Land inequality is rising with farmland increasingly dominated by a few major companies.
Just 1% of the world’s farms operate 70% of the world's crop fields, ranches and orchards.
Control over the land has become far more concentrated both directly through ownership and indirectly through contract farming, which results in more destructive monocultures and fewer carefully tended smallholdings.
Landlessness was highest in Latin America, where the poorest 50% of people owned just 1% of the land.
Worldwide, between 80% and 90% of farms are family or smallholder-owned. But they cover only a small and shrinking part of the land and commercial production.
Asia and Africa have the highest levels of smallholdings, where human input tends to be higher than chemical and mechanical factors, and where time frames are more likely to be for generations rather than 10-year investment cycles.
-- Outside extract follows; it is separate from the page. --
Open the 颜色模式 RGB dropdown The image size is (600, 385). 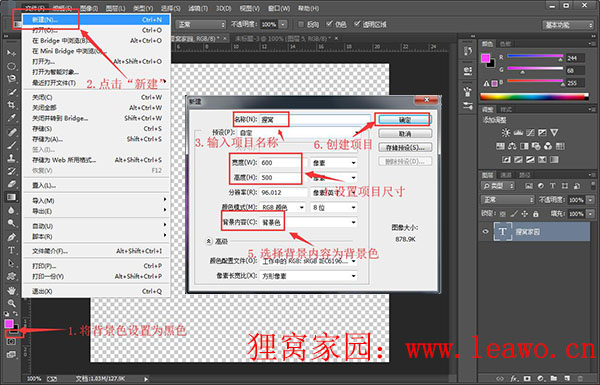282,207
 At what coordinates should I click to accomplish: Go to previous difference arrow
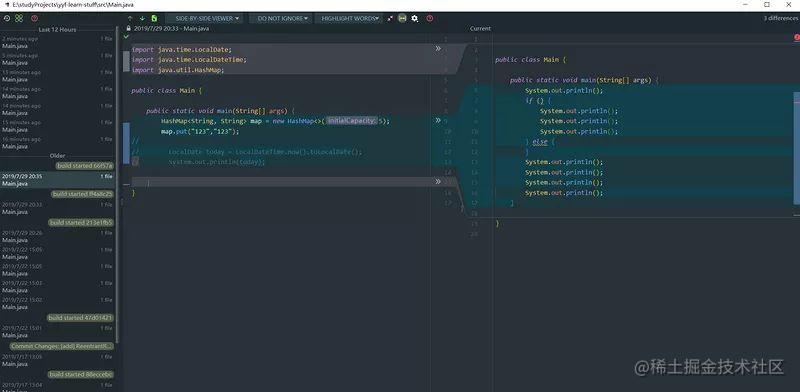coord(130,18)
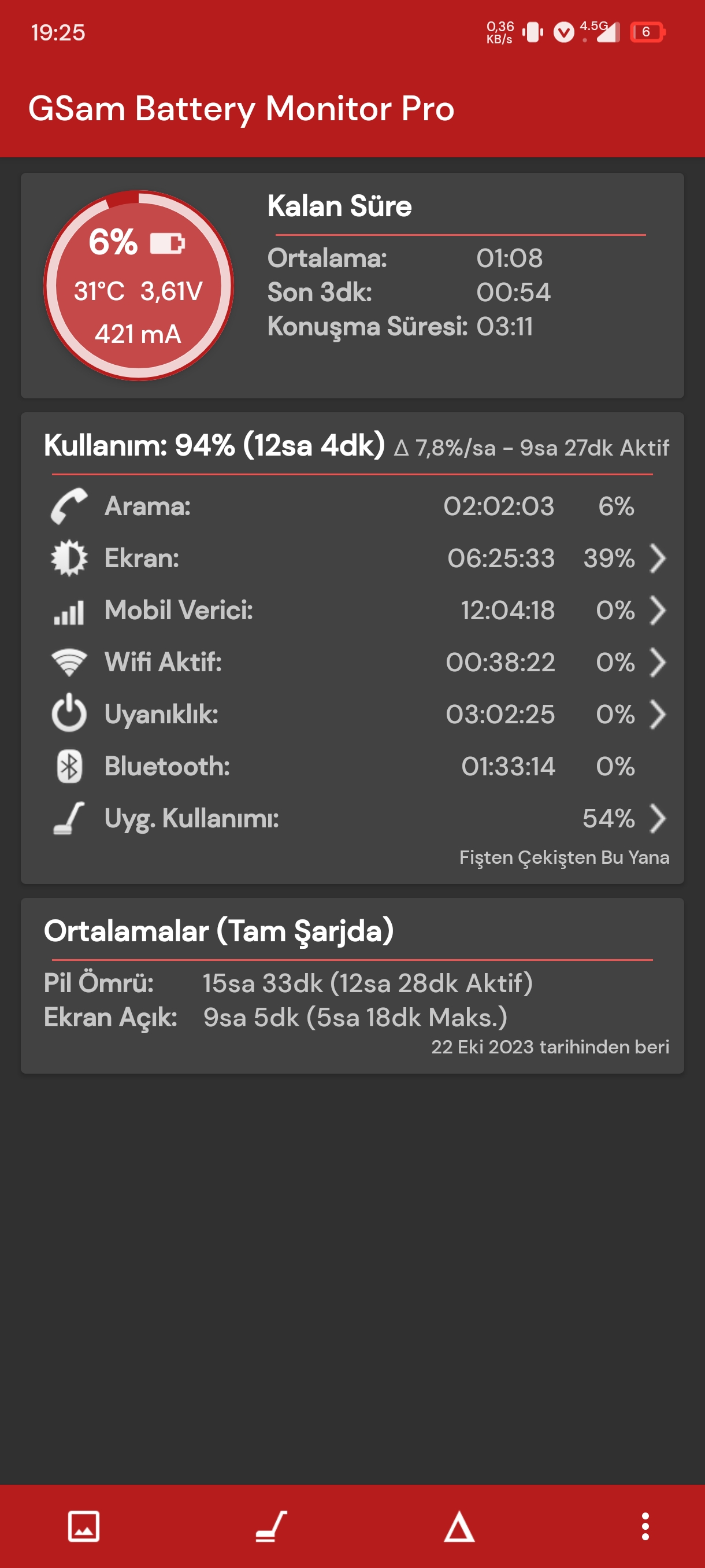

Over the past four decades, the biggest shift from small to big was in the United States and Europe, where ownership is in fewer hands and even individual farmers work under strict contracts for retailers, trading conglomerates and investment funds. These financial arrangements are now spreading to the developing world, which is accelerating the decline of soil quality, the overuse of water resources, and the pace of deforestation.
“The concentration of ownership and control results in a greater push for monocultures and more intensive agriculture as investment funds tend to work on 10-year cycles to generate returns,” he said. This is also connected to social problems, including poverty, migration, conflict and the spread of zoonotic diseases like Covid-19.
“Smallholder farmers, family farmers, indigenous people and small communities are much more cautious with use of land. It’s not just about return on investment; it’s about culture, identity and leaving something for the next generation. They take much more care and in the long run, they produce more per unit area and destroy less.”